Activated lung interstitial macrophages are a prominent site of SARS-CoV-2 infection and focus of inflammation

A group from Department of Biochemistry, Stanford University School of Medicine, Stanford, CA, USA, etc. has identified activated interstitial macrophages as a prominent site of SARS-CoV-2 viral takeover and focus of inflammation.
https://www.biorxiv.org/content/10.1101/2022.05.10.491266v1.full

Here, an experimental model of SARS-CoV-2 infection was proposed to allow systematic interrogation of the early molecular events and pathogenic mechanism of COVID-19 at cellular resolution in native human lung tissue.
To define the early events of SARS-CoV-2 infection in human lung, thick sections (~300-500 µm “slices”) of fresh lung tissue were prepared from therapeutic surgical resections or organ donors, and placed the slices in culture medium containing DMEM/F12 and 10% FBS. Then those tissue slices were infected with SARS-CoV-2 (USA-WA1/2020) at a multiplicity of infection (MOI) of 1 for two hours, and the cultures continued for 24 or 72 hours to allow infection to proceed.

To characterize viral and host gene expression during SARS-CoV-2 infection, slices were dissociated and analyzed by single-cell RNA sequencing. Multiplexed single molecule fluorescence in situ hybridization (smFISH) of the infected lung slices were also performed to simultaneously detect positive strand viral RNA (S gene probe), negative strand viral RNA (replication intermediate, Orf1ab gene probe), the canonical viral receptor ACE2, and markers of the infected cell types detected in scRNA-seq.

The results indicate that the most susceptible lung target of SARS-CoV-2 and focus of inflammation is activated interstitial macrophages. In this newly characterized lung macrophage subtype, viral RNA amplification results in host cell takeover with viral transcripts comprising up to 60% of the total cellular transcriptome. During takeover, there is cell-autonomous induction of an interferon-dominated inflammatory response, including induction of chemokines that can recruit local innate immune cells expressing the cognate receptors (CCL8, CCL2, CCL13, CXCL10). Takeover also induces expression of cytokine IL6, the potent inflammatory molecule central to cytokine storm. Thus, SARS-CoV-2 infection and takeover of interstitial macrophages and interferon-dominated induction of this suite of chemokines and cytokines forms a focus of lung inflammation and immune infiltration, which we propose initiates the transition from COVID-19 pneumonia to ARDS.

To explore the mechanism of SARS-CoV-2 entry into human lung macrophages, a modified recombinant Spike-pseudotyped lentivirus system was applied.
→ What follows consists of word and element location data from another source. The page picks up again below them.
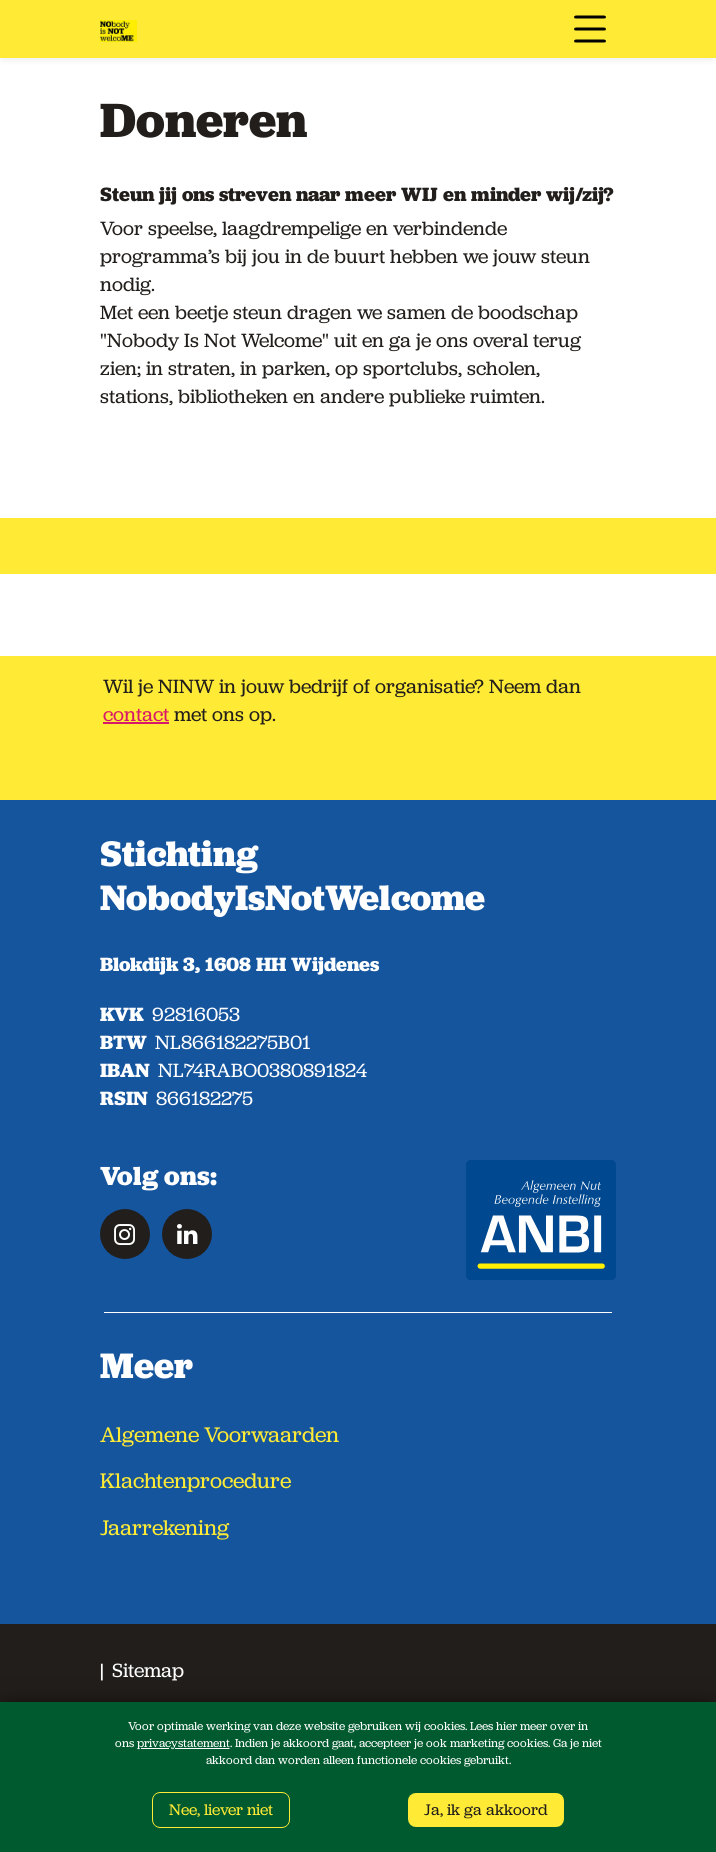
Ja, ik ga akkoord (486, 1809)
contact (136, 714)
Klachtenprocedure (195, 1480)
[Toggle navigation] (590, 29)
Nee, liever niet (221, 1809)
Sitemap (148, 1670)
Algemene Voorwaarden (219, 1434)
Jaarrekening (164, 1527)
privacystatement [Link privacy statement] (183, 1743)
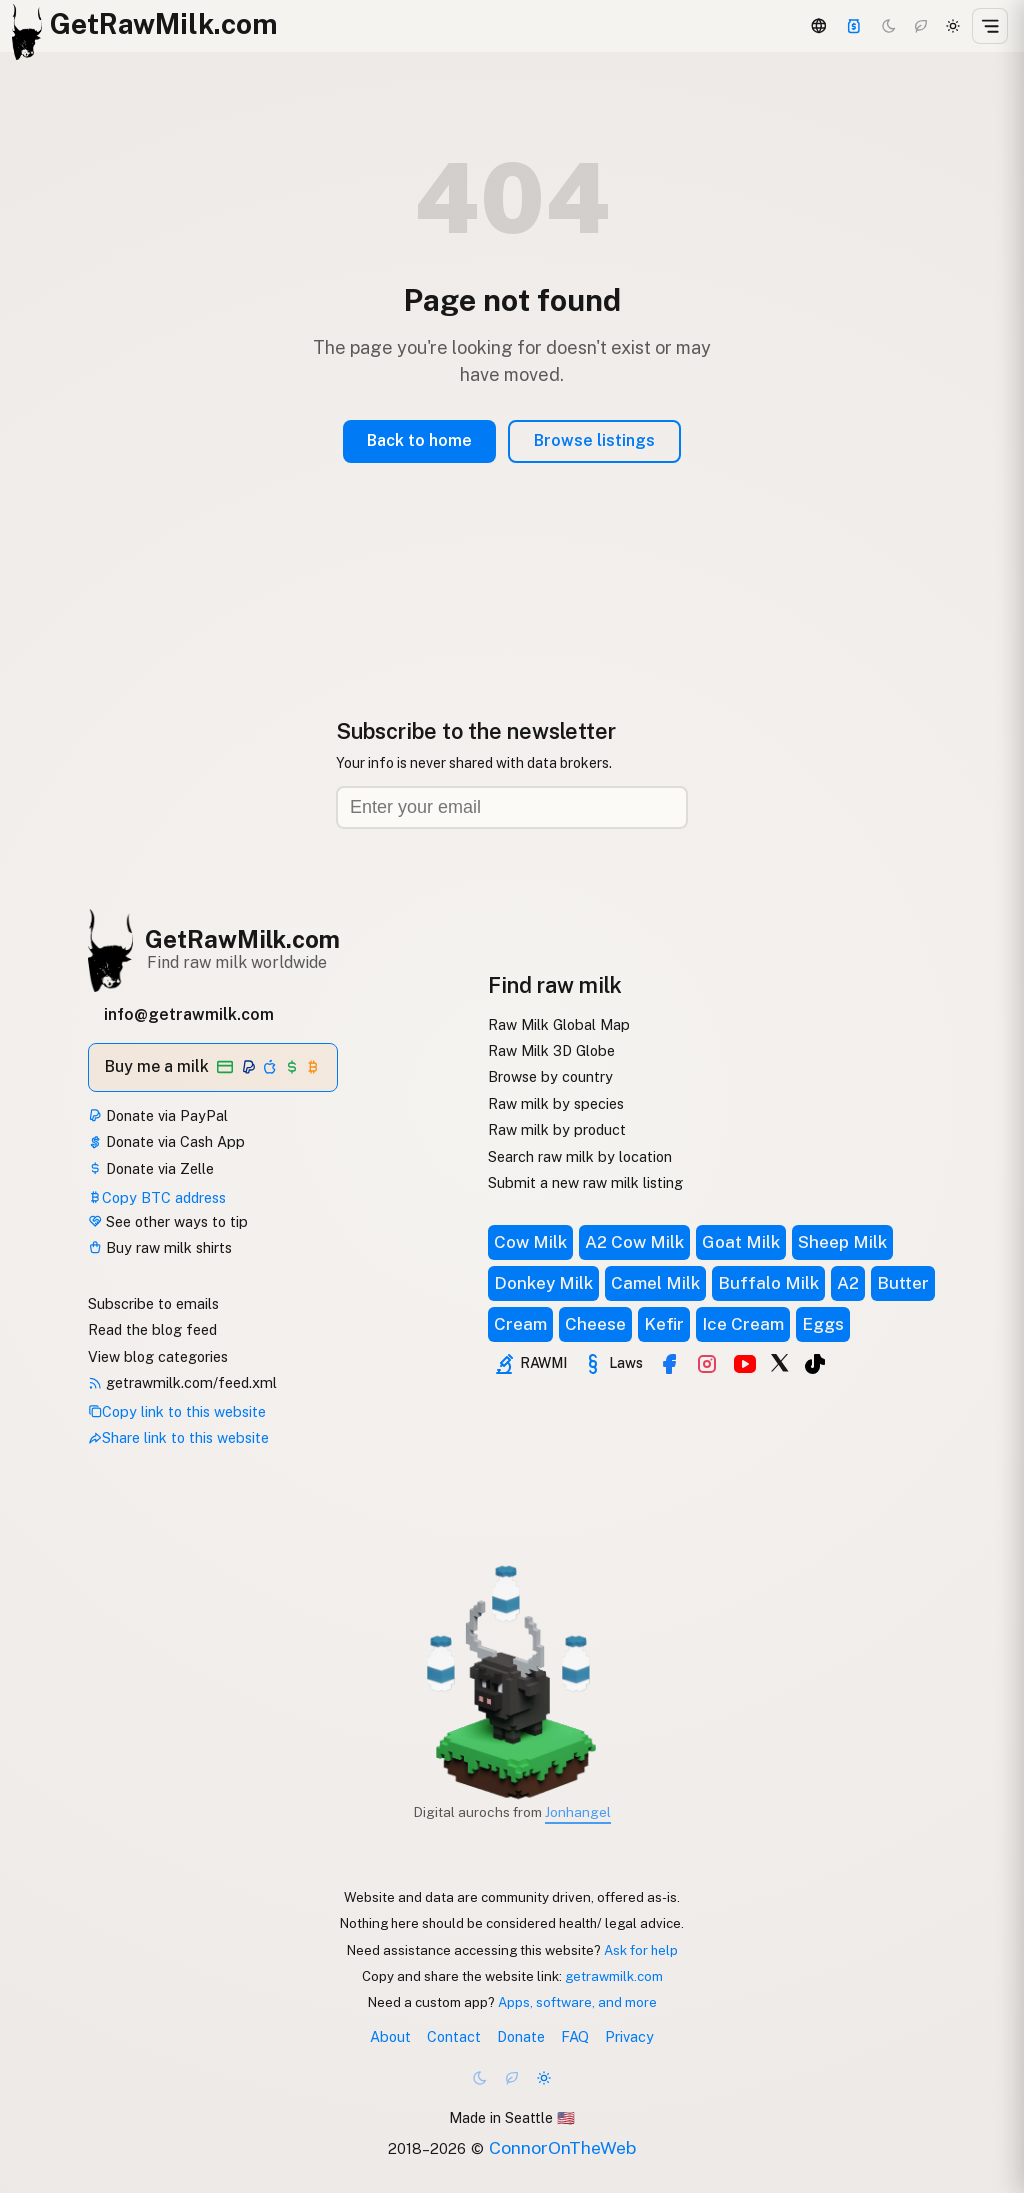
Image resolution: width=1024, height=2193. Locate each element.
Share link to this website (178, 1437)
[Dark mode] (889, 26)
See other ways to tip (168, 1221)
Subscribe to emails (153, 1303)
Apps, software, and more (577, 2002)
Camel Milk (655, 1283)
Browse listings (594, 440)
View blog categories (158, 1356)
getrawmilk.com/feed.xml (182, 1382)
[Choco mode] (921, 26)
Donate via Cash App (166, 1141)
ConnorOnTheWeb (562, 2147)
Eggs (823, 1324)
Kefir (664, 1324)
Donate (521, 2036)
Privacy (629, 2036)
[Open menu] (990, 26)
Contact (454, 2036)
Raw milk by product (557, 1129)
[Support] (854, 26)
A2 (848, 1283)
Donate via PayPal (158, 1115)
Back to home (419, 440)
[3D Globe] (818, 26)
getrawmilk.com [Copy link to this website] (614, 1976)
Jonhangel (578, 1812)
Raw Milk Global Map (559, 1024)
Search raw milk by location (580, 1156)
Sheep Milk (842, 1242)
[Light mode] (953, 26)
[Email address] (512, 807)
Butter (903, 1283)
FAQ (575, 2036)
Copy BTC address (157, 1197)
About (390, 2036)
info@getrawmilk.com (189, 1014)
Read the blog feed (152, 1329)
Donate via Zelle (151, 1168)
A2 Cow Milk (634, 1242)
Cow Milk (530, 1242)
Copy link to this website (177, 1411)
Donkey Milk (543, 1283)
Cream (520, 1324)
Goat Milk (741, 1242)
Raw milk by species (556, 1103)
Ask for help (641, 1950)
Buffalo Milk (768, 1283)
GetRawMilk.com (242, 939)
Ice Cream (743, 1324)
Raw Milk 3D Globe (551, 1050)
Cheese (595, 1324)
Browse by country (550, 1076)
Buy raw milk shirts (160, 1247)
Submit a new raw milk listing (585, 1182)
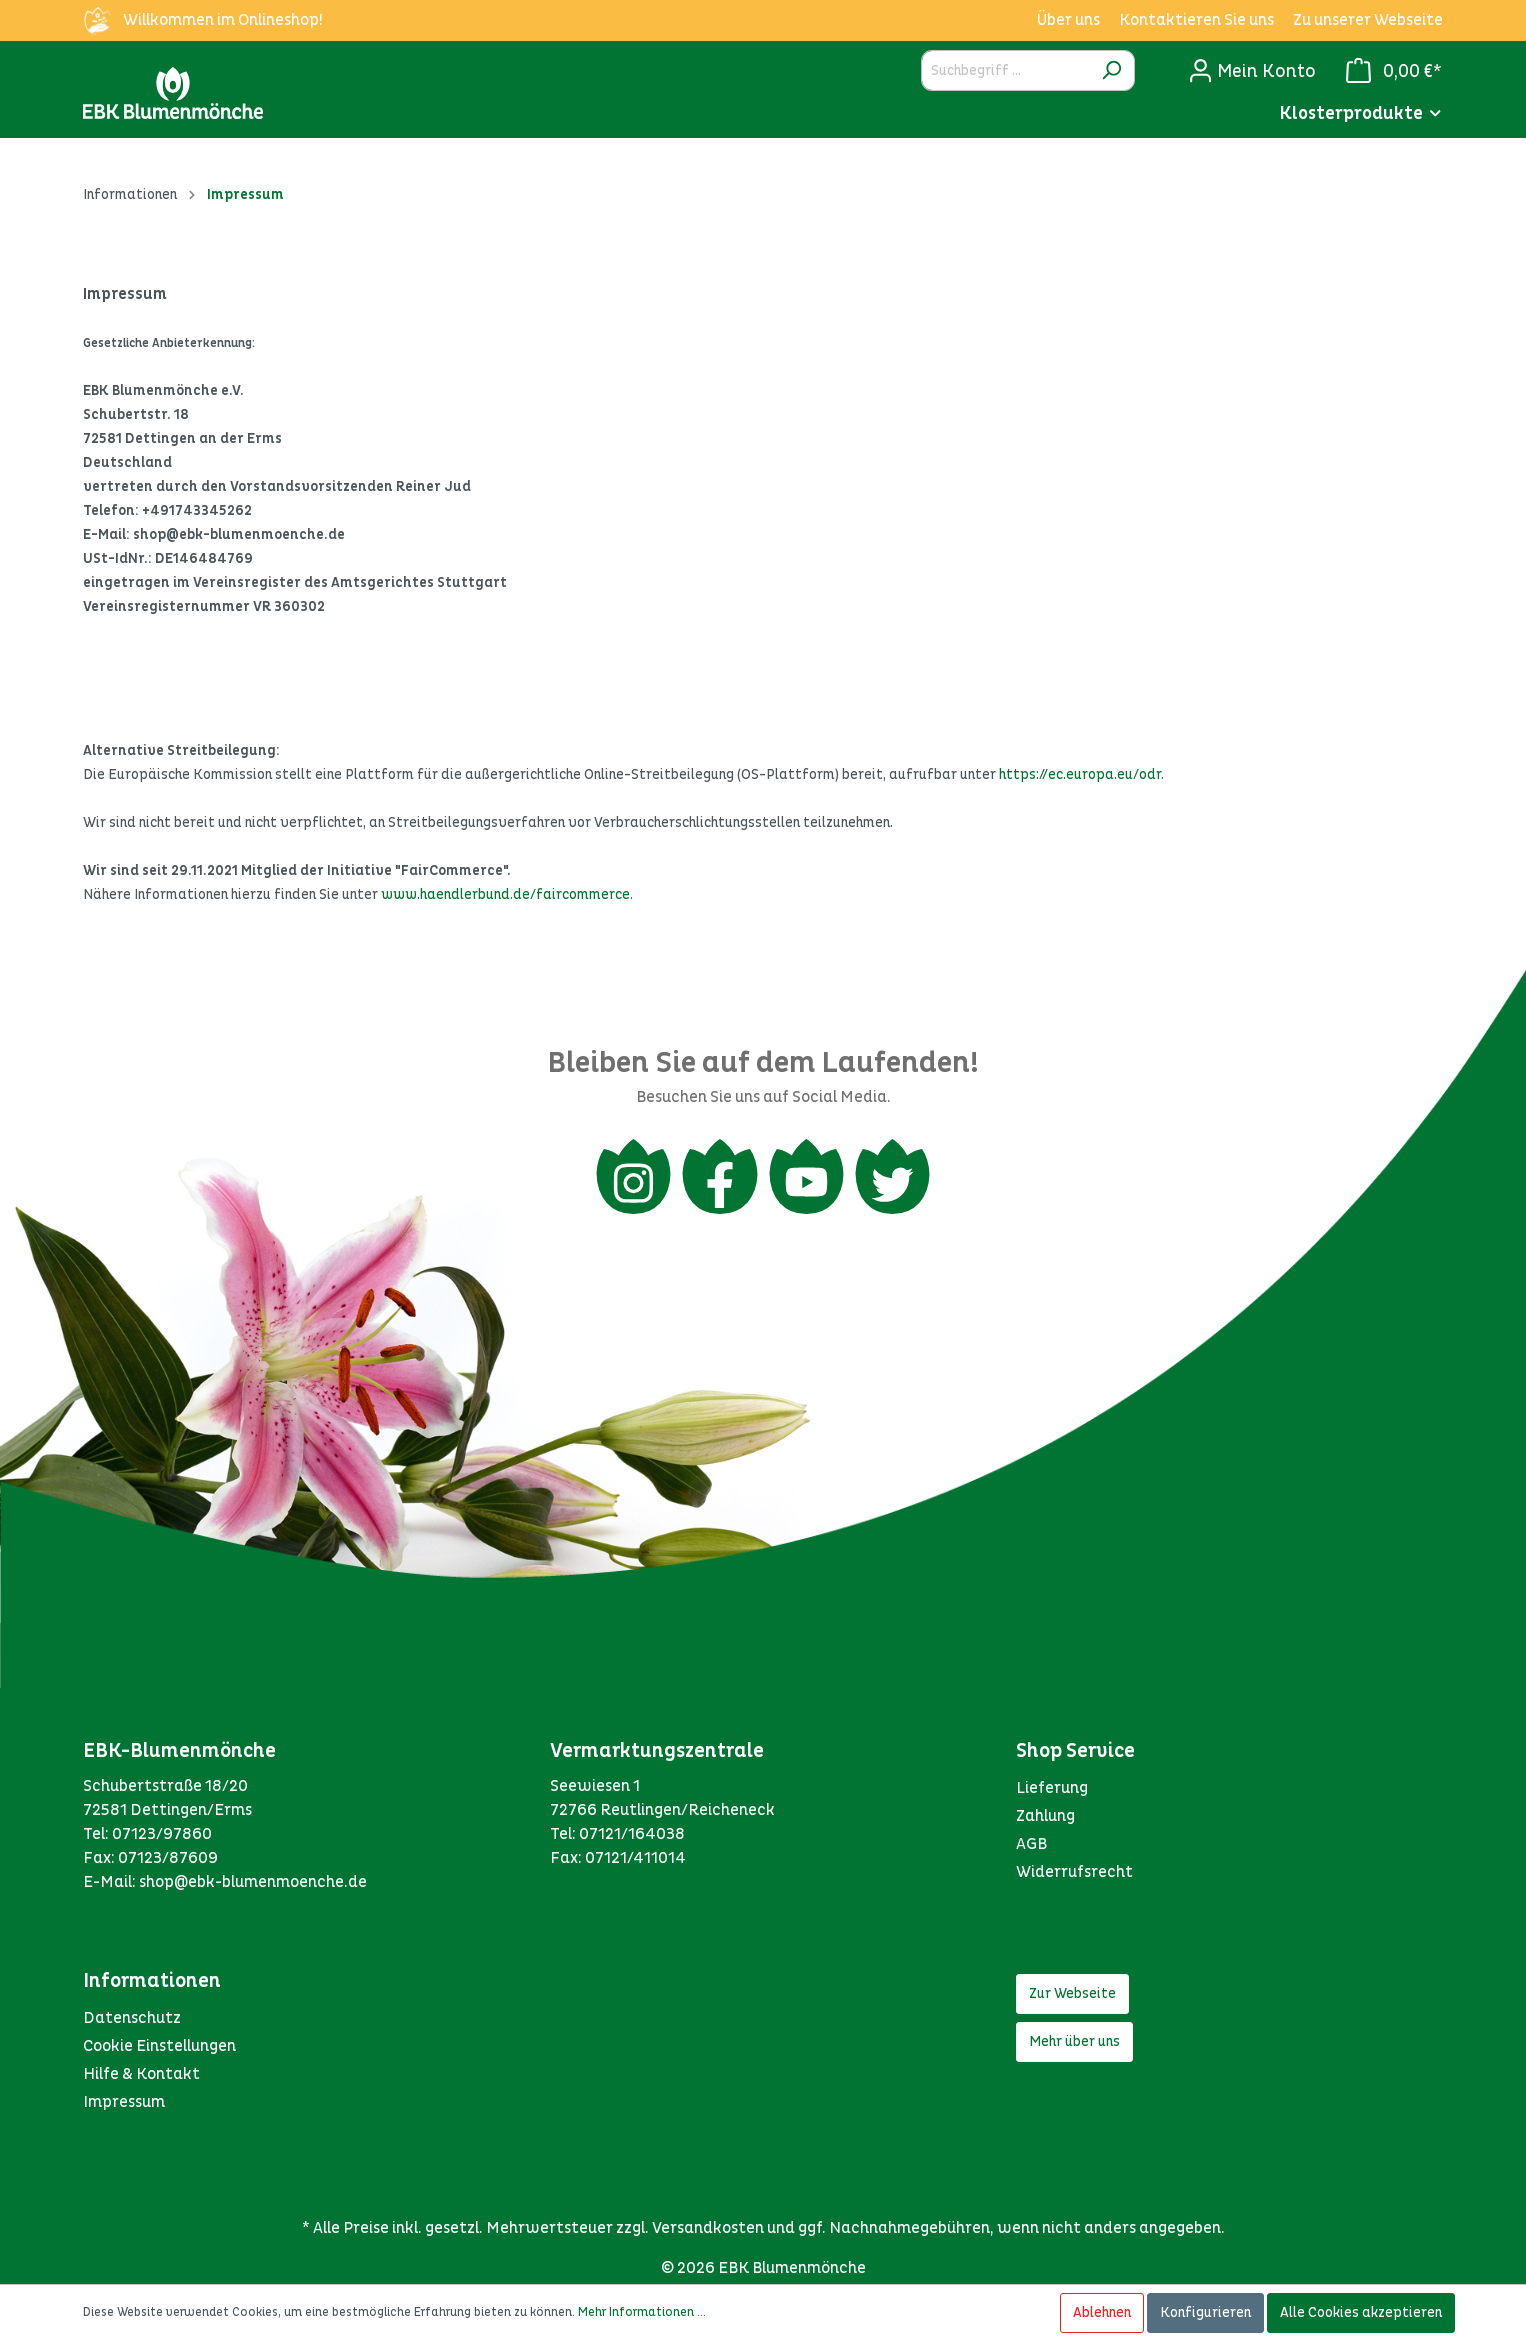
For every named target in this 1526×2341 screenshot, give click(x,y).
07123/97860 (162, 1839)
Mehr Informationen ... (642, 2312)
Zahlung (1045, 1821)
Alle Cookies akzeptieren (1361, 2312)
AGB (1031, 1849)
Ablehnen (1102, 2312)
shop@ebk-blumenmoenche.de (253, 1887)
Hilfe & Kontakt (141, 2079)
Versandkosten (708, 2233)
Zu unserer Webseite (1368, 20)
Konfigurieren (1205, 2312)
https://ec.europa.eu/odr (1080, 774)
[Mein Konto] (1252, 70)
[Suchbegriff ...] (1005, 70)
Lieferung (1052, 1793)
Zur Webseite (1072, 1998)
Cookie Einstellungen (159, 2051)
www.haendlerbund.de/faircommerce (505, 894)
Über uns (1068, 20)
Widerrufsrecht (1074, 1877)
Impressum (124, 2107)
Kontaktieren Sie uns (1196, 20)
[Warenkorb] (1388, 70)
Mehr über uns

Treatment of purified lung macrophages with hydroxychloroquine, a lysosomal protease inhibitor, or cytochalasin D did not block infection by the lentivirus across a wide range of concentrations. This indicates that Spike-mediated entry into lung macrophages does not require phagocytosis. Then, neutralization assays using three potent anti-Spike monoclonal antibodies (mAbs) were evaluated. Although each of these mAbs robustly inhibited lentivirus infection of HeLa-ACE2/TMPRSS2 at nanomolar concentrations, none reduced lentivirus infection of purified lung macrophages. Thus, this means that spike-mediated entry into lung macrophages occurs by a potentially novel mechanism that does not require phagocytosis or the ACE2-interacting receptor binding motif of the SARS-CoV-2 Spike protein.